I don't have dates yet, but am looking for anyone that has a normal mid-term (3-month to 6-month) rental in Coatepec, Veracruz Mexico. (Xico would be acceptable or any other areas close by, altho' prefer not Xalapa - will take what I can get in the end).

If you have a rental, at the time I know the dates I can contact. Please provide all costs. Would be interested in car as well, if this comes with rental. Would need for 3 months minimum.

Hopefully, I will get enough responses I can get the dates I need when I know what they are.

Thanks


----------



## joaquinx (Jul 3, 2010)

ZTraveler said:


> I don't have dates yet, but am looking for anyone that has a normal mid-term (3-month to 6-month) rental in Coatepec, Veracruz Mexico. (Xico would be acceptable or any other areas close by, altho' prefer not Xalapa - will take what I can get in the end).
> 
> If you have a rental, at the time I know the dates I can contact. Please provide all costs. Would be interested in car as well, if this comes with rental. Would need for 3 months minimum.
> 
> ...


I wish you luck on this search. I live in Xalapa and I have tried to find an apartment in Coatepec without luck. It seems that apartments there are few and seldom for rent. Most of the rentals are houses, small and large. Even the on-line listings have very, very few, if any, listed for Coatepec. However, there are at least two real estate brokers in town that, at times, have listings for casitas to rent. As I was looking for long-term rental, I can't give you any information of short-term rentals.

My suggestion is to hotel it either in Xalapa or Coatepec and hit those real estate offices and/or walk around town looking for "se renta" signs.


----------



## ZTraveler (Jun 8, 2011)

joaquinx said:


> My suggestion is to hotel it either in Xalapa or Coatepec and hit those real estate offices and/or walk around town looking for "se renta" signs.

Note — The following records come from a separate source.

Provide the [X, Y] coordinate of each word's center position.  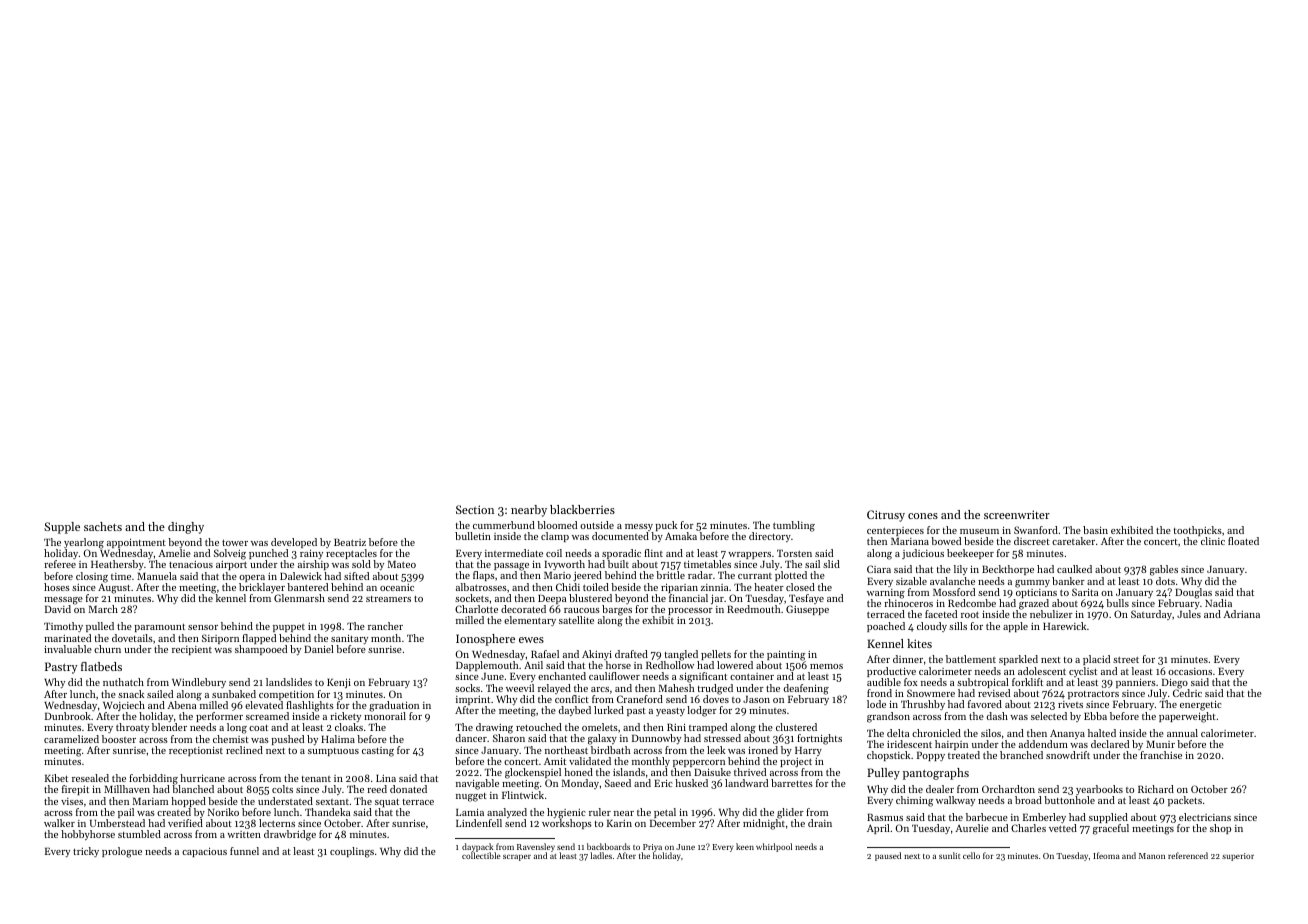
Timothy [63, 627]
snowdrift [1068, 755]
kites [919, 643]
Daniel [319, 649]
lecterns [277, 823]
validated [590, 761]
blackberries [582, 509]
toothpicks [1198, 531]
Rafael [545, 654]
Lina [386, 778]
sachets [103, 526]
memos [826, 666]
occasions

Thanks! Last time I was there I had the same concerns, which is why I am starting early. Thanks!

If you hear of anything, or if those two offices have websites I could look at, please let me know...

Muchas gracias


----------



## joaquinx (Jul 3, 2010)

ZTraveler said:


> If you hear of anything, or if those two offices have websites I could look at, please let me know...
> 
> Muchas gracias


Can do.


----------